The Daily Dish | By Andrew Sullivan

  • "Aggressive interrogation of captured terrorists"  needs translation into plain English. It means "the torture of captives suspected of being terrorists." "One of the most effective intelligence-gathering tactics in the war on
    terrorism" also needs translation, since there is no evidence, as Bush DHS official Frances Townsend and every neutral observer has noted, that the intelligence, if accurate, could not have been achieved by legal, American and ethical means. We also know for a fact that the majority of all those who have been abused and tortured by the US under Bush and Cheney were innocent of any terror offenses. (At Abu Ghraib, one of the test-sites for Cheney's methods, up to 90 percent were completely innocent, according to the Bush administration). We have no idea how many of those captured, abused and tortured at Bagram were and are innocent. And we know that the Red Cross has definitively ruled the Bush-Cheney treatment as torture and, at the very least, illegal "cruel and inhuman treatment" of prisoners.
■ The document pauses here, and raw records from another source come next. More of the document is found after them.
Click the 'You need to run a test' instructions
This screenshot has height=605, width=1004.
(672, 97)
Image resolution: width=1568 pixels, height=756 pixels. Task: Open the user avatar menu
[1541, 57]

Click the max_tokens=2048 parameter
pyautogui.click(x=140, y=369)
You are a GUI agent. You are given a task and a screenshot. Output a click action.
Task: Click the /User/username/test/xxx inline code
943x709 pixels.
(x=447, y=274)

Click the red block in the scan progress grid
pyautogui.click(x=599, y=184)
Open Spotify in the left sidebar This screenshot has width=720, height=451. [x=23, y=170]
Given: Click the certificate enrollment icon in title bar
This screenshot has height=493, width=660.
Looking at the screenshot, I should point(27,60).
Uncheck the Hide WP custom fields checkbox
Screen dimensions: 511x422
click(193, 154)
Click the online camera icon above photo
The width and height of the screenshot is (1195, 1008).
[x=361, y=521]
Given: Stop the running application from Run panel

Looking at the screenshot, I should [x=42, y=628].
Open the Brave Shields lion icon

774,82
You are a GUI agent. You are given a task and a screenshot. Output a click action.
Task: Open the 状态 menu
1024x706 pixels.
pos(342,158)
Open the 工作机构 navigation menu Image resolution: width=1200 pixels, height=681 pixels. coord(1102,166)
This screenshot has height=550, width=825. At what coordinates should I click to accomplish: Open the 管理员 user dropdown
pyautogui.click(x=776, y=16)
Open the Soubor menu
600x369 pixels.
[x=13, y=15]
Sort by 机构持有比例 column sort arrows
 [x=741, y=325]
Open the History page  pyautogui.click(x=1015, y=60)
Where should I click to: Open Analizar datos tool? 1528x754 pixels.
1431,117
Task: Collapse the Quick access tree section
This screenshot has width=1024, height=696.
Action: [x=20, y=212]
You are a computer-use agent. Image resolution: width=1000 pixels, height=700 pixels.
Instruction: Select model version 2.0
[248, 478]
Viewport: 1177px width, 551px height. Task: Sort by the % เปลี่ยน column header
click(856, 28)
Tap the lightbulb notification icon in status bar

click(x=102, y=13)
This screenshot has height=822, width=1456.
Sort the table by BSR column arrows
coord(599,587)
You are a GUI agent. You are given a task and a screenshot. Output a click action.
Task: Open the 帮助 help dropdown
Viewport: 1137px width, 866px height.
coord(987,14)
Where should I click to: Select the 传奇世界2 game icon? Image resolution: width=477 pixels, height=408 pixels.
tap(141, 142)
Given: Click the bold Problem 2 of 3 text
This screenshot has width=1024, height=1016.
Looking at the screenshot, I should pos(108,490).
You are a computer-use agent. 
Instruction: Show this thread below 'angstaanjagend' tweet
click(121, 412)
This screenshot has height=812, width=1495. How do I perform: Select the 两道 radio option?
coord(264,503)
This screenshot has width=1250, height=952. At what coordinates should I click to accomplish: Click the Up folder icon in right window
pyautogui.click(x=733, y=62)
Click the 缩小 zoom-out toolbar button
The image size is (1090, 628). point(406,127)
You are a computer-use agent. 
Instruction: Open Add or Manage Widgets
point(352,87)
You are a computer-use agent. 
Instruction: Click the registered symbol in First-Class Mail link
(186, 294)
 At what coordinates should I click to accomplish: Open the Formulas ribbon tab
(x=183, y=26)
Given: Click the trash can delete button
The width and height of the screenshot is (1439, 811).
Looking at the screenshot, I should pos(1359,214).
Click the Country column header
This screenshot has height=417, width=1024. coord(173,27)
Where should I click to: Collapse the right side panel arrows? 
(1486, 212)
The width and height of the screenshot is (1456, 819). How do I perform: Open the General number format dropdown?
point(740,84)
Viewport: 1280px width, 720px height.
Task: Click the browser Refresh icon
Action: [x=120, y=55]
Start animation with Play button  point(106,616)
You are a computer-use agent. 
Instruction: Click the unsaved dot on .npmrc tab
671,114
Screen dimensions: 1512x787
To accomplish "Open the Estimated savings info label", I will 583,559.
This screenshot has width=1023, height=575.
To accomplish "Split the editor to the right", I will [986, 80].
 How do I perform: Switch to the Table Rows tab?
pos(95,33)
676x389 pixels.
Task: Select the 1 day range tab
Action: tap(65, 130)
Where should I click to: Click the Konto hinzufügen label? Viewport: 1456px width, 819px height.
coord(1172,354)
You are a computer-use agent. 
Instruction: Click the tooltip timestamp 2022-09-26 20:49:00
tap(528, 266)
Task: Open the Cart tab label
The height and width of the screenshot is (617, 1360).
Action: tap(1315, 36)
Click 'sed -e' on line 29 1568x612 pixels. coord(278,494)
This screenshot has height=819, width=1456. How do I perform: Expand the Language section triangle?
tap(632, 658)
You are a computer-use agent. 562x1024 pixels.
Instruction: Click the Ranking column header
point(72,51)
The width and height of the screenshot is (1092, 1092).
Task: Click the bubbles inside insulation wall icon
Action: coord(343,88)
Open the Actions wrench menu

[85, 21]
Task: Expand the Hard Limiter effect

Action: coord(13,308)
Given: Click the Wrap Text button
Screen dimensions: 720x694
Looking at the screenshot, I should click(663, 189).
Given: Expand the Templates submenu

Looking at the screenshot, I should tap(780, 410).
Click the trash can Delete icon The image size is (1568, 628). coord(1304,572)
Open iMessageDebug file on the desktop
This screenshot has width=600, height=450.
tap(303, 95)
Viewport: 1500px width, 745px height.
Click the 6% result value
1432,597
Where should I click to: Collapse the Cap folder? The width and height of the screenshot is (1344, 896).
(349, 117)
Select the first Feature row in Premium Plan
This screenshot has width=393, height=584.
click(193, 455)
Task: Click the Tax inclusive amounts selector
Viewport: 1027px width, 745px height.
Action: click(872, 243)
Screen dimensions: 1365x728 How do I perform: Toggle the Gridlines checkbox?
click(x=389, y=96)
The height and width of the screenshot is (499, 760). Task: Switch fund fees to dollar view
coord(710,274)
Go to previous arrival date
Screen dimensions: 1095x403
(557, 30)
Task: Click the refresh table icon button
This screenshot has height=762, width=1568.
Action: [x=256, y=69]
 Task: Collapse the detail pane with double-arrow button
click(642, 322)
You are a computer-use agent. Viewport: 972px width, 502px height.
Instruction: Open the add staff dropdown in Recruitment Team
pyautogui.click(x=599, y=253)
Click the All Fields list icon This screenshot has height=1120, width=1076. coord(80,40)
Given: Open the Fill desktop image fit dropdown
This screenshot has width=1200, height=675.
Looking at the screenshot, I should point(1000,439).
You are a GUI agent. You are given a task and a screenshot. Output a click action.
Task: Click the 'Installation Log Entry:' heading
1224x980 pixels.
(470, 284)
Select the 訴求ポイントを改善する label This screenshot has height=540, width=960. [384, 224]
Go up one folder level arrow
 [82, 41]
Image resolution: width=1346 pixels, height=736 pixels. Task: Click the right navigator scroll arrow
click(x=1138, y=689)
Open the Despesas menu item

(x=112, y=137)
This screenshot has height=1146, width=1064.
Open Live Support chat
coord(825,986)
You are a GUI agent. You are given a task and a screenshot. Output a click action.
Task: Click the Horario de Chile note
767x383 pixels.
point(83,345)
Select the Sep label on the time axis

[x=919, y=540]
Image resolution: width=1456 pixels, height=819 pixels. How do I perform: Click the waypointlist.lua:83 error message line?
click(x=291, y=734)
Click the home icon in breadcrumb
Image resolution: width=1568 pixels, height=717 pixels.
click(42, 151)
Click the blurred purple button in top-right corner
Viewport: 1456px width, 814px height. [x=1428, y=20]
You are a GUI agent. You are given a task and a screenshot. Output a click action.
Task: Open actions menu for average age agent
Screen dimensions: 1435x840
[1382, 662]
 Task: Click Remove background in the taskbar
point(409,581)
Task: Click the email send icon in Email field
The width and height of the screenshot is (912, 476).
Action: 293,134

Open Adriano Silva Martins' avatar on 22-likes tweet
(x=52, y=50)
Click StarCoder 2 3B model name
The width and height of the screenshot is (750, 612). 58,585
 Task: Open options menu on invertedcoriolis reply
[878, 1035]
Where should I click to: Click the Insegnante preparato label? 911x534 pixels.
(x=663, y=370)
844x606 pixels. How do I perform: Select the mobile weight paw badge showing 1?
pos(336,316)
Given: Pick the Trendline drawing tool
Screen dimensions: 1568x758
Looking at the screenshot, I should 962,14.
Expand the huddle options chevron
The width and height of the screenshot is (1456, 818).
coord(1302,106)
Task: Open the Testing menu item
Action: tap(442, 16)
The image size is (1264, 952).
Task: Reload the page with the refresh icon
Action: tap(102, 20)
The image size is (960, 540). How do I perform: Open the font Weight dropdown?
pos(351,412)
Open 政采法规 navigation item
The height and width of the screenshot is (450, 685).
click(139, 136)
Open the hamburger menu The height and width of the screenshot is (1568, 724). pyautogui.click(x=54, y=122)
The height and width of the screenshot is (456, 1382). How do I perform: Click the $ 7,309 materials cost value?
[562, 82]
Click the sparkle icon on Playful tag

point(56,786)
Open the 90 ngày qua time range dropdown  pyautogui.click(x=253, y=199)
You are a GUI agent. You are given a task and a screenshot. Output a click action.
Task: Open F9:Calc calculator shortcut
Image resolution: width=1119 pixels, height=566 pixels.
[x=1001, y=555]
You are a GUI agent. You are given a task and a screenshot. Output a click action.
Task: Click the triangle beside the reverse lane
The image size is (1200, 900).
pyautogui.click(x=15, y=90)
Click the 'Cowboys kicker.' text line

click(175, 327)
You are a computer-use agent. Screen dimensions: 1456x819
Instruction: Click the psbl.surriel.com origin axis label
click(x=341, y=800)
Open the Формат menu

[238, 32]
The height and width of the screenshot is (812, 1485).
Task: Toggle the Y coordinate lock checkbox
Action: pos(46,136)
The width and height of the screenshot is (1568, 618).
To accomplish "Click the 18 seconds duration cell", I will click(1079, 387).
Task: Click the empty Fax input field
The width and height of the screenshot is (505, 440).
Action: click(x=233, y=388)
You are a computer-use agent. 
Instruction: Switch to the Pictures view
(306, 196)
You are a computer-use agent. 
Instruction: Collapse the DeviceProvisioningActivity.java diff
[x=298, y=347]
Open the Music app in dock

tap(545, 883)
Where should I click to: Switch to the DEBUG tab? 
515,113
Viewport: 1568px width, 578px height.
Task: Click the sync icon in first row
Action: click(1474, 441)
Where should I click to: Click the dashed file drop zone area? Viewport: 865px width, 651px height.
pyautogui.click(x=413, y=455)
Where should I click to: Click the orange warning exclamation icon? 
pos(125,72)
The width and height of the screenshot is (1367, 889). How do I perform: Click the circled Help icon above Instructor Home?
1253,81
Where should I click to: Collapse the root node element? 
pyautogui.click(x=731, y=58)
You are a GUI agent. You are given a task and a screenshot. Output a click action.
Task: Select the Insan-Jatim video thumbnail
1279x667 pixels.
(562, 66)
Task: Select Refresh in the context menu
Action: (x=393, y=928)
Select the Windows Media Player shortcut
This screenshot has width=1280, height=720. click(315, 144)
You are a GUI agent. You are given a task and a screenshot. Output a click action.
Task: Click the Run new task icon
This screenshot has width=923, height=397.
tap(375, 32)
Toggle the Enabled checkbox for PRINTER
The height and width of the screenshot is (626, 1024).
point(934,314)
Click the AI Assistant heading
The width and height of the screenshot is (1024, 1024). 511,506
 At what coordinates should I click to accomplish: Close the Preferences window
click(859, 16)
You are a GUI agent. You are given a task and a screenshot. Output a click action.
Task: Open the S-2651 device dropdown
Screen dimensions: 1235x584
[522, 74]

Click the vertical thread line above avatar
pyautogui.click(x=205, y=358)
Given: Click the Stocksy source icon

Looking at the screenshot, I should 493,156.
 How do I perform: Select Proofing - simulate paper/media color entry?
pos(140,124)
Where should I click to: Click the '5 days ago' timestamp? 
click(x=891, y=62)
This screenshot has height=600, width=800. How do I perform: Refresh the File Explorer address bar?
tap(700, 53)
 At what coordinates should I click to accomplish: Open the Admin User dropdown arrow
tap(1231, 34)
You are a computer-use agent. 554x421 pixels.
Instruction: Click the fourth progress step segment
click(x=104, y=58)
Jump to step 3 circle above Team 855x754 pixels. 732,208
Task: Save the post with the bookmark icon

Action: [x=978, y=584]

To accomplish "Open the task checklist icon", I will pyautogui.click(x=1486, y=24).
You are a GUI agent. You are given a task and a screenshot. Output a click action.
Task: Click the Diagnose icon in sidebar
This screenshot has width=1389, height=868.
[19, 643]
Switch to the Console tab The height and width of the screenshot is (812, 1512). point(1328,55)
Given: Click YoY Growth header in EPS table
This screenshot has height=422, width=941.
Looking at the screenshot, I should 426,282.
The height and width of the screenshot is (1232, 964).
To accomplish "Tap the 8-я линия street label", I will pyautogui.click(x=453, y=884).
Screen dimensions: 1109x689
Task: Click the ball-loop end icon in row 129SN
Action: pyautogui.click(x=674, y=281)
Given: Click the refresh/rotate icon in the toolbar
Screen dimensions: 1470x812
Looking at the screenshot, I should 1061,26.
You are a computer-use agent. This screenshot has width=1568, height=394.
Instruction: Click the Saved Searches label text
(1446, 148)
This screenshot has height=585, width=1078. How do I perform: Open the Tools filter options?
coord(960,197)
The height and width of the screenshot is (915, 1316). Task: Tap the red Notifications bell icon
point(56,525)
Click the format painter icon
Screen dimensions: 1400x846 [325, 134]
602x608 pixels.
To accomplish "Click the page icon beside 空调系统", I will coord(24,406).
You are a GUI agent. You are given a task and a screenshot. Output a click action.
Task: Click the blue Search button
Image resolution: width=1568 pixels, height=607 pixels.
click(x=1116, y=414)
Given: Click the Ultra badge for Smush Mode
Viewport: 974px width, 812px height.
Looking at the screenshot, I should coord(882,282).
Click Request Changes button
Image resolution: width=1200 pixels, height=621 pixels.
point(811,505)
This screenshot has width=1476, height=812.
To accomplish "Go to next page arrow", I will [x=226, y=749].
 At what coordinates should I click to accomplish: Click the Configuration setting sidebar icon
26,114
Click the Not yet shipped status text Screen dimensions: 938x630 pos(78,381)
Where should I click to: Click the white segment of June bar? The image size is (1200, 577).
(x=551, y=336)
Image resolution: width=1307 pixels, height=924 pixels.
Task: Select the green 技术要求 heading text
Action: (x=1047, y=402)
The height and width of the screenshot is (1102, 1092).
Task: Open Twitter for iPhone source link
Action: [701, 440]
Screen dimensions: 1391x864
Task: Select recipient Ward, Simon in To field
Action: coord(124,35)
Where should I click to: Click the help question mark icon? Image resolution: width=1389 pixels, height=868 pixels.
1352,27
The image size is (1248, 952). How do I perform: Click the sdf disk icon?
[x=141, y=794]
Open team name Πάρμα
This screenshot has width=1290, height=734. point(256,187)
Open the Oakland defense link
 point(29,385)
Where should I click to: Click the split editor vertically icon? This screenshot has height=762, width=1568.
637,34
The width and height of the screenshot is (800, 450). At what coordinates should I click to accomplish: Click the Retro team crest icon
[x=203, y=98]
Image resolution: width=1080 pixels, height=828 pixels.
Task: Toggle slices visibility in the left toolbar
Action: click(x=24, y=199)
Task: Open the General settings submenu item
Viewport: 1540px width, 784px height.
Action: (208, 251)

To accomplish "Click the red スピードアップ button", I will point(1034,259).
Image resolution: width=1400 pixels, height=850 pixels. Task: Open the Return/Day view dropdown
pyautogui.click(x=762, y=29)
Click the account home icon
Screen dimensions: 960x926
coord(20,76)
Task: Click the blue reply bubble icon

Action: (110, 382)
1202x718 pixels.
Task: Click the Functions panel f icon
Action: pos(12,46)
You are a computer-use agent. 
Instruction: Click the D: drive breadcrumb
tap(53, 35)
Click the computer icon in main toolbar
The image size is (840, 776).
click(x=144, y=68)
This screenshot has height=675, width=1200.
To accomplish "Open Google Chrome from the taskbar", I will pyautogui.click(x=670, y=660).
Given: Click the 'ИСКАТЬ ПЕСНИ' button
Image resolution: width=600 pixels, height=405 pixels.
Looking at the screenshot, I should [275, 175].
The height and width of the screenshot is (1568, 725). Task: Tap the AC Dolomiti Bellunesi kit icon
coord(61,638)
  • "Aggressive interrogation" means, in plain English, stripping suspects, hooding them, beating them, putting a collar around their neck and launching their bodies against a plywood wall up to thirty times, subjecting them to sleep deprivation in one case as long as 960 hours over 54 days, shackling them in stress positions used by the Vietnamese against John McCain, denying medical care in some cases, sexually traumatizing them, using Islam as a weapon against them, putting them in upright coffins, threatening to kill their children and spouses, threatening to drill their skulls with power-drills, freezing them in iced water or freezing air-conditioning until near-death, subjecting them to extreme heat, and sensory deprivation in isolation for months until they become mental and physical shells. It means Abu Ghraib, the one place where we have been able to see what neoconservatism has come to stand for: the brutal torture and abuse of Arabs and Muslims. It means murdering over a hundred of such prisoners - merely because they are suspects and Arab Muslims. It means verschaerfte Vernehmung, in which neocons eagerly adopt the precise methods and even terminology of the Gestapo and brandish their cooptation of Nazi standards of prisoner treatment as an American value.